• **WHAT TO DO**: Copy out the entire passage arguing that reality is not computable under comp, word for word.

I am not sure I understand. UDA is a reasoning showing that comp => reality is not computable (roughly speaking). UDA is valid, or not valid. But that's another discussion. So if someone rational believes in a computable reality, it has to abandon comp. (if p -> q, then ~q -> ~p). But now, with comp, it should be obvious that reality is not computable, if only because, roughly speaking reality is arithmetical truth, which indeed vastly extends the realm of the computable. So, with comp, it became astonishing that the physical reality, which is a sort of universal border of the ignorance of all universal machine, looks so much computational. Thus QM, with its local and sharable indeterminacies is a relief for the one who hope comp to be true (like the day before saying yes to a doctor).
comp => Reality is not computable (UDA) thus Reality is Computable = > ~comp (contraposition) But Reality is Computable = > Comp (to emulate me, emulate Reality if necessary) So Reality is computable => (comp and ~comp) a contradiction. So reality is not computable. In all circumstance.

• **DATASET EXCERPT**:
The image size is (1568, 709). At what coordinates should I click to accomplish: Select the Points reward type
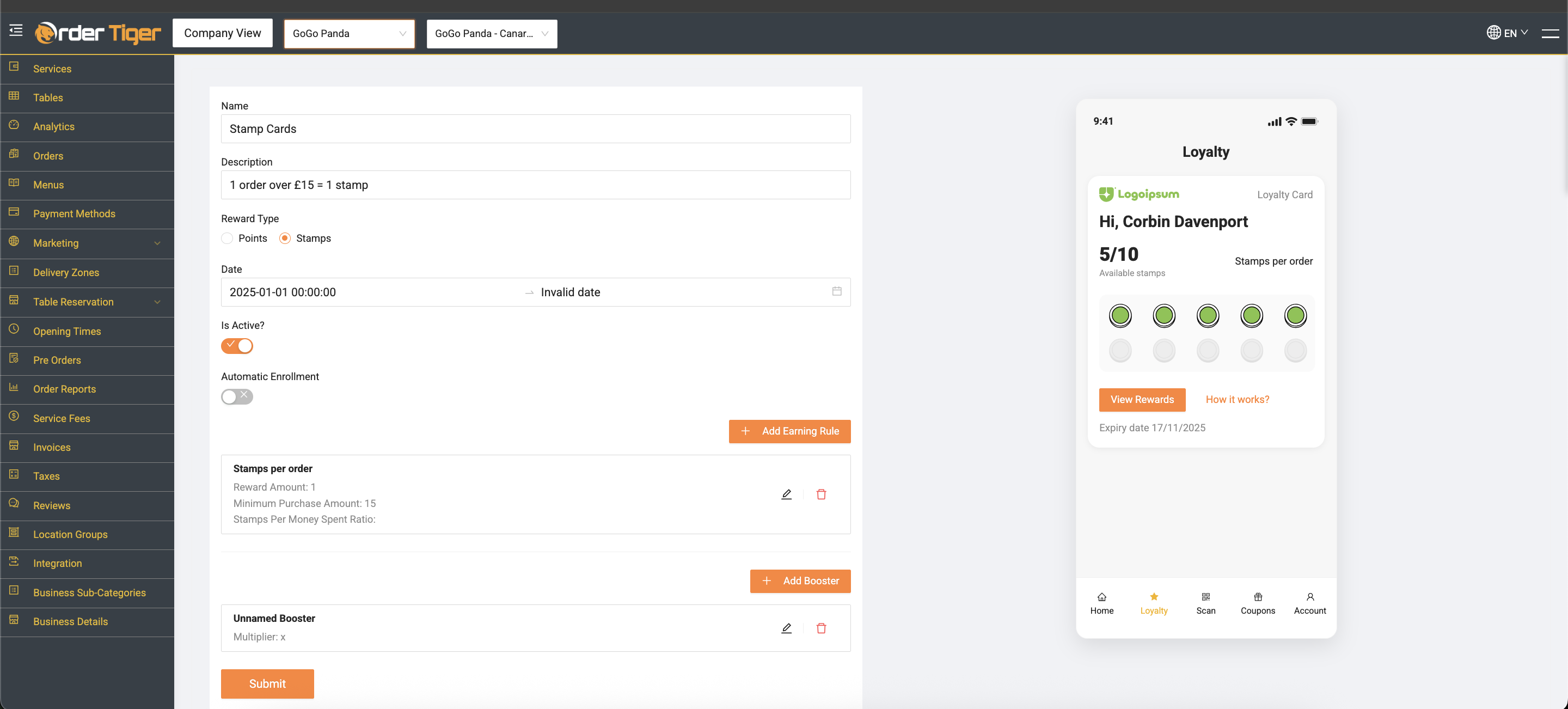coord(227,238)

• **RESPONSE FOR THIS EXERCISE**:
I am not sure I understand. UDA is a reasoning showing that comp => reality is not computable (roughly speaking). UDA is valid, or not valid. But that's another discussion. So if someone rational believes in a computable reality, it has to abandon comp. (if p -> q, then ~q -> ~p). But now, with comp, it should be obvious that reality is not computable, if only because, roughly speaking reality is arithmetical truth, which indeed vastly extends the realm of the computable. So, with comp, it became astonishing that the physical reality, which is a sort of universal border of the ignorance of all universal machine, looks so much computational. Thus QM, with its local and sharable indeterminacies is a relief for the one who hope comp to be true (like the day before saying yes to a doctor).
comp => Reality is not computable (UDA) thus Reality is Computable = > ~comp (contraposition) But Reality is Computable = > Comp (to emulate me, emulate Reality if necessary) So Reality is computable => (comp and ~comp) a contradiction. So reality is not computable. In all circumstance.